═════ Records provided

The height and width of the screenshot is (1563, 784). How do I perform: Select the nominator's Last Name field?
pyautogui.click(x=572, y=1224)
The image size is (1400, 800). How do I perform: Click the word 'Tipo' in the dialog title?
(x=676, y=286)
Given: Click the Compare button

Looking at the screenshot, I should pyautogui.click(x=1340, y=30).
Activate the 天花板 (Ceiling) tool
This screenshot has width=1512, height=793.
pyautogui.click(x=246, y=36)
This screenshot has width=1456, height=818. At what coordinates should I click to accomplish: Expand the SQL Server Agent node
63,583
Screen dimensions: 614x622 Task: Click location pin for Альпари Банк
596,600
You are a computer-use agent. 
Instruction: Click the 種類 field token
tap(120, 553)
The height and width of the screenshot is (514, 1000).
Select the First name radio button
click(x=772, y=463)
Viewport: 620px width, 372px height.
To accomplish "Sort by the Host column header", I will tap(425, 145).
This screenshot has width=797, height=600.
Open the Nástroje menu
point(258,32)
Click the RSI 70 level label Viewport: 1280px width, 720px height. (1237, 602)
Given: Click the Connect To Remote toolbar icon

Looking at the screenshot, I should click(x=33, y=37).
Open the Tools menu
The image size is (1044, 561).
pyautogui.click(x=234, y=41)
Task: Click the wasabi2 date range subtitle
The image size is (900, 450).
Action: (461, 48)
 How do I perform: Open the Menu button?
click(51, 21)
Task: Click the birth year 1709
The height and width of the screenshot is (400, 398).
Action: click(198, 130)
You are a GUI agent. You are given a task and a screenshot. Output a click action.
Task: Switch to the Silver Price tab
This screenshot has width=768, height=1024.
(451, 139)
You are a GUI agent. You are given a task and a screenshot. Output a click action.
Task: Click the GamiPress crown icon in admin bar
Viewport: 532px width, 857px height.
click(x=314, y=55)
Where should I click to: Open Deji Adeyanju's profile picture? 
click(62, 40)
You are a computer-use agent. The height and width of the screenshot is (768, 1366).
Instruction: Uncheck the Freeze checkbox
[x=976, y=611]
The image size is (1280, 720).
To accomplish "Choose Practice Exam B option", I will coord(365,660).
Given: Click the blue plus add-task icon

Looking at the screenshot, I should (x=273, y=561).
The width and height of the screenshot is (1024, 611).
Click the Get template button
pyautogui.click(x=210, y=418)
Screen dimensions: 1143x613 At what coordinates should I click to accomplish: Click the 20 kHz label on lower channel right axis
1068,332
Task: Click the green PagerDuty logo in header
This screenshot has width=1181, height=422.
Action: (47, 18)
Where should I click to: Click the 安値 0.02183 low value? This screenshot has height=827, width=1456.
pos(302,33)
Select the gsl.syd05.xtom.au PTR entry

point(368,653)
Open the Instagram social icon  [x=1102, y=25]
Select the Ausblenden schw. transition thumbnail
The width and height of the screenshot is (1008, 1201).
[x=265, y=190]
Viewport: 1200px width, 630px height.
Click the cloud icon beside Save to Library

══════════

Would you filter the records and copy each line that contains the word "header"?

To accomplish "Sort by the Host column header", I will tap(425, 145).
Task: Click the green PagerDuty logo in header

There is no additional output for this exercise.